= Fausto Cleva =

American conductor

Fausto Cleva (photo with 1959 dedication)

Fausto Cleva (May 17, 1902 – August 6, 1971) was an Italian-born American operatic conductor.

==Life and career==
Fausto Cleva was born in Trieste in 1902. After studies at the Conservatorio in his native city and Milan, Cleva made his debut conducting La traviata in Teatro Carcano, in Milan, before emigrating to the United States in 1920, becoming an American citizen in 1931. He joined the musical staff of the Metropolitan Opera later that year and for twenty years was an assistant conductor and later chorus-master and répétiteur before making his official conducting debut in February 1942. He later became closely involved with Cincinnati Summer Opera, of which he was musical director from 1934 until 1963. From 1944 to 1946 he was music director of the ill-fated Chicago Opera Company.
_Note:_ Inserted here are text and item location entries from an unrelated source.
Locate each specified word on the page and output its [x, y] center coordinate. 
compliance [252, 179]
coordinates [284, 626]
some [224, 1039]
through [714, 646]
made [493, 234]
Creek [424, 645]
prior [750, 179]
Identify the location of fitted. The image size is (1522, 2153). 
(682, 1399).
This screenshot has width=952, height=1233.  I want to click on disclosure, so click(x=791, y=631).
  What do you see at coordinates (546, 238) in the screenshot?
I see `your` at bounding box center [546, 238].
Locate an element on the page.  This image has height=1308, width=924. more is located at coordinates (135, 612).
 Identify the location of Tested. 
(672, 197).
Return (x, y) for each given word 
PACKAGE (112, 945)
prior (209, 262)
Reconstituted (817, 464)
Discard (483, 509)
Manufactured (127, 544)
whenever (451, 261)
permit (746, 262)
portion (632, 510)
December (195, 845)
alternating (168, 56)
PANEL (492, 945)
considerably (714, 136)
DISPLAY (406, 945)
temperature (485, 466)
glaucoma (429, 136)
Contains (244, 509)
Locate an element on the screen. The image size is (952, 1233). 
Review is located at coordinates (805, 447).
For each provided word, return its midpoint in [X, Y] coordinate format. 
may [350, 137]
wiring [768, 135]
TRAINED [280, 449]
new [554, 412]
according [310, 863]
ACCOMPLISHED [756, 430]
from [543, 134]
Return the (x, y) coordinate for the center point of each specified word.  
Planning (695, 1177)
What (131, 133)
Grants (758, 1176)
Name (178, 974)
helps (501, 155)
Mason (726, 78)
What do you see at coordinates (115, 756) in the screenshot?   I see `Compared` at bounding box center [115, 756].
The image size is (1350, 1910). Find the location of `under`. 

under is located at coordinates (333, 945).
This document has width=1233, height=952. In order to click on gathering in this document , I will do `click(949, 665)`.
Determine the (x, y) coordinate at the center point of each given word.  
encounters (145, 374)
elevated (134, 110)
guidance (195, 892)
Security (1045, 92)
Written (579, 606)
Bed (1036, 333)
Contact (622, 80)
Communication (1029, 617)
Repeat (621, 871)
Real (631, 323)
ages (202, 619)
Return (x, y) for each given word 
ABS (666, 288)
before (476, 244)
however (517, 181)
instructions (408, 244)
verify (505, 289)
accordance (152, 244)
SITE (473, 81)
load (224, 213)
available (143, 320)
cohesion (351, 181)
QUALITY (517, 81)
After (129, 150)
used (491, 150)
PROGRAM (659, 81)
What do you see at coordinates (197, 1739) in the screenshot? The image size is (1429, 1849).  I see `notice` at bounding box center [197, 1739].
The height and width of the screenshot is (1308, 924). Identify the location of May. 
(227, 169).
In 1947 he conducted a performance of La bohème in Havana, with Hjördis Schymberg as Mimi. Following his return to the Metropolitan Opera in 1950, he conducted over 700 performances of thirty operas, mainly from the French and Italian repertory.

Cleva's work was marked by great attentiveness to his singers. He conducted Rigoletto with the Royal Swedish Opera at the Edinburgh Festival in 1959. He left some very important recordings, such as Leoncavallo's Pagliacci with Richard Tucker and Giuseppe Valdengo; Catalani's La Wally with Renata Tebaldi and Mario Del Monaco; Puccini's Tosca with Maria Callas, Franco Corelli and Tito Gobbi; and Verdi's Luisa Miller with Anna Moffo and Carlo Bergonzi. He recorded for a variety of labels, mainly as an accompanist for singers.

In 1971, Cleva died at age 69 from a heart attack in Athens while conducting Gluck's Orfeo ed Euridice.

==Sources==

- "Died. Fausto Cleva". Time. August 16, 1971.